La Festa della Sensa: storica cerimonia dello sposalizio col mare

Il rito ha origini antichissime e viene tutt'ora riproposto in nome delle radici di Venezia, della sua tradizione, della sua storia e della sua cultura

Inserita da il 30 maggio 2011

E’ un evento di risonanza mondiale che ogni anno non passa mai inosservato: è la “Festa della Sensa”, che più di ogni altro appuntamento fa rivivere la millenaria storia della Serenissima, il suo intimo rapporto con il Mare e con la pratica della Voga alla Veneta.
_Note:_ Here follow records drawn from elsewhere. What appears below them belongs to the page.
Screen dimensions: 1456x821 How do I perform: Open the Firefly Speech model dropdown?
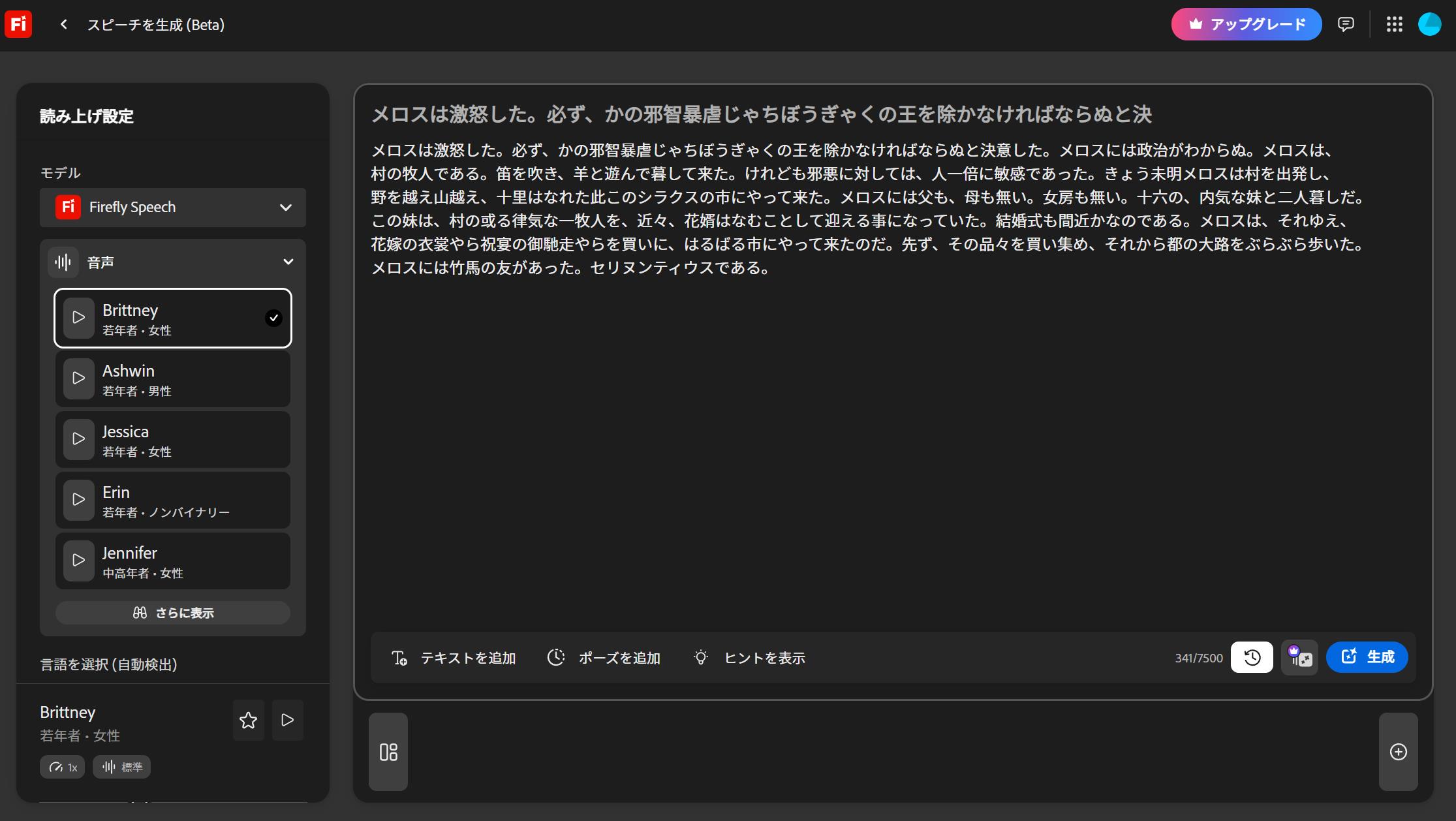pos(172,207)
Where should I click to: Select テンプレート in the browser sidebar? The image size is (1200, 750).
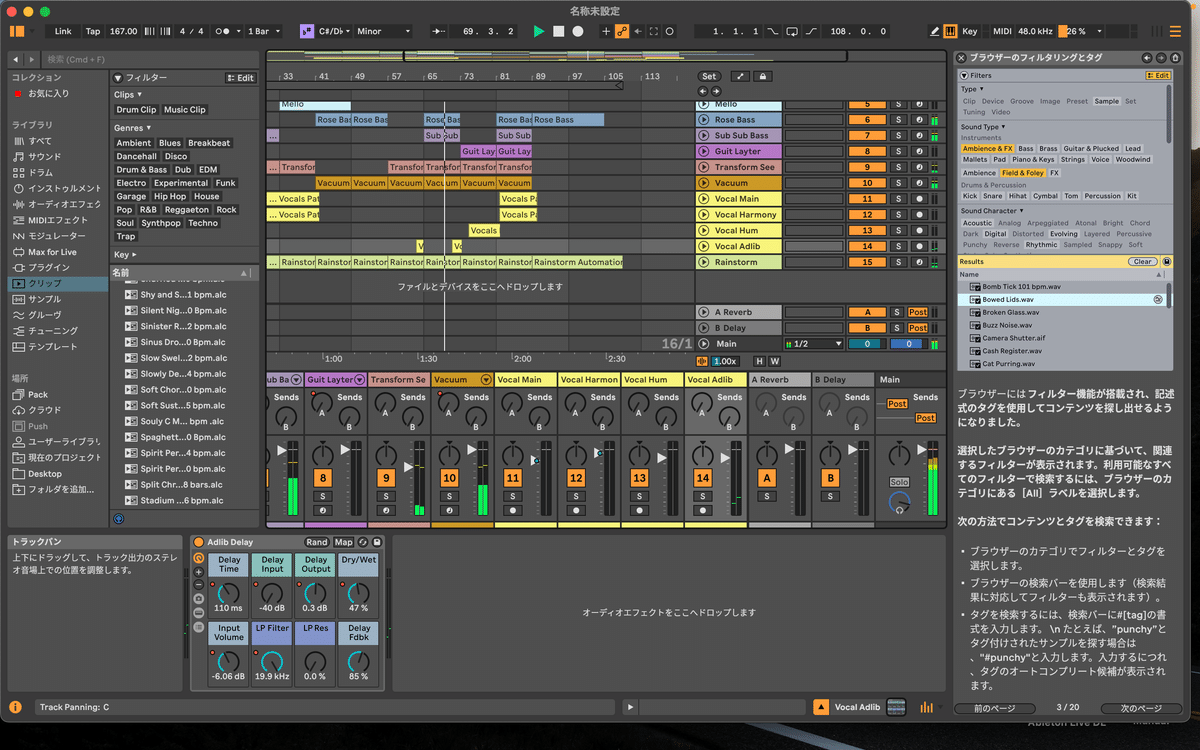(47, 346)
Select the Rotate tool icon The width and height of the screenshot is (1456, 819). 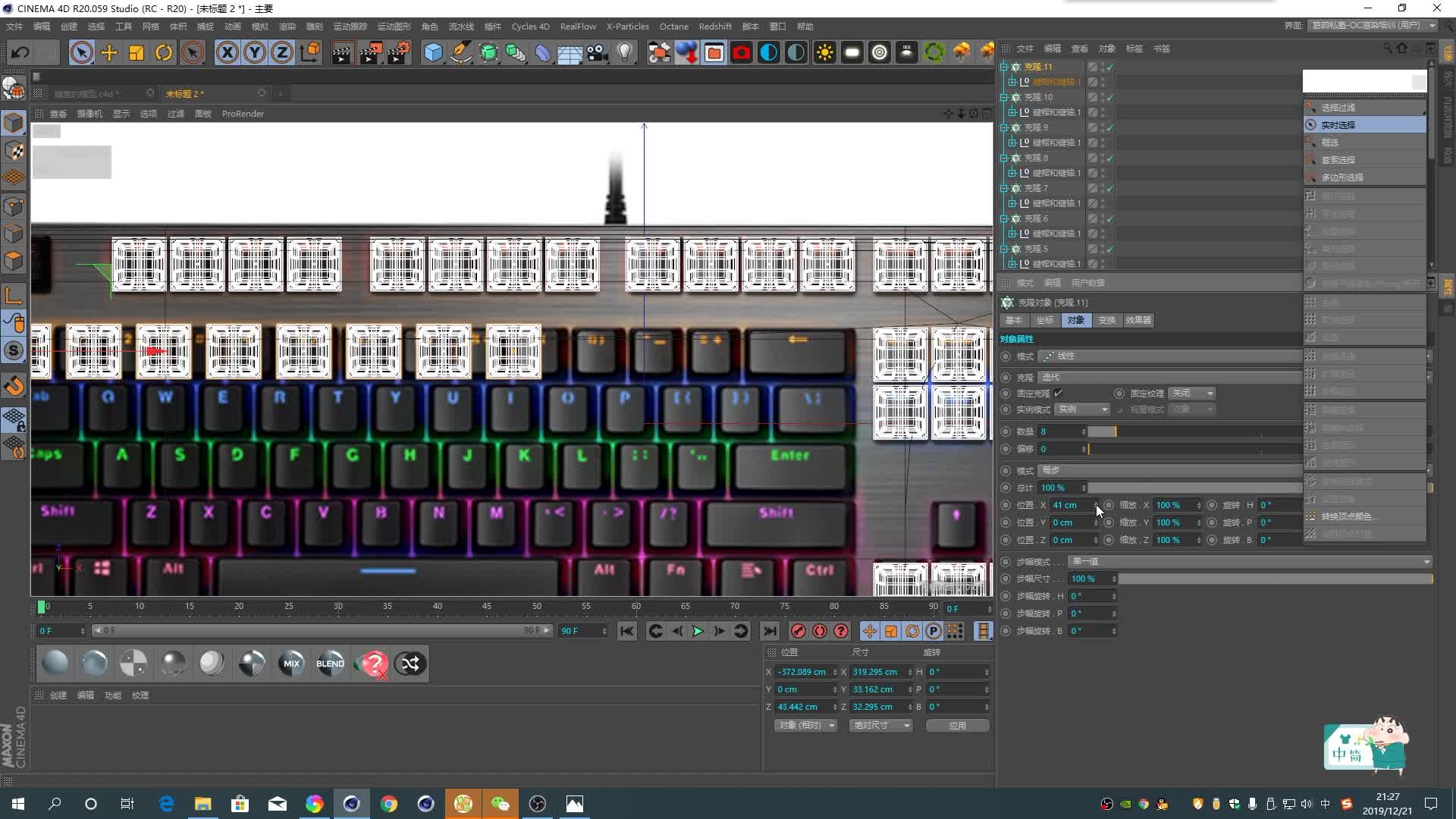164,52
La Festa della Sensa (o Festa dell’Ascensione) era una festività della Repubblica di Venezia celebrata in occasione del giorno dell’Ascensione di Cristo (in dialetto veneziano Sensa). Essa commemora due eventi importanti per la Repubblica: il 9 maggio dell’anno 1000, quando il doge Pietro II Orseolo soccorse le popolazioni della Dalmazia minacciate dagli Slavi, e l’anno 1177, quando Papa Alessandro III e l’imperatore Federico Barbarossa stipularono a Venezia il trattato di pace che pose fine alla diatriba secolare tra Papato e Impero.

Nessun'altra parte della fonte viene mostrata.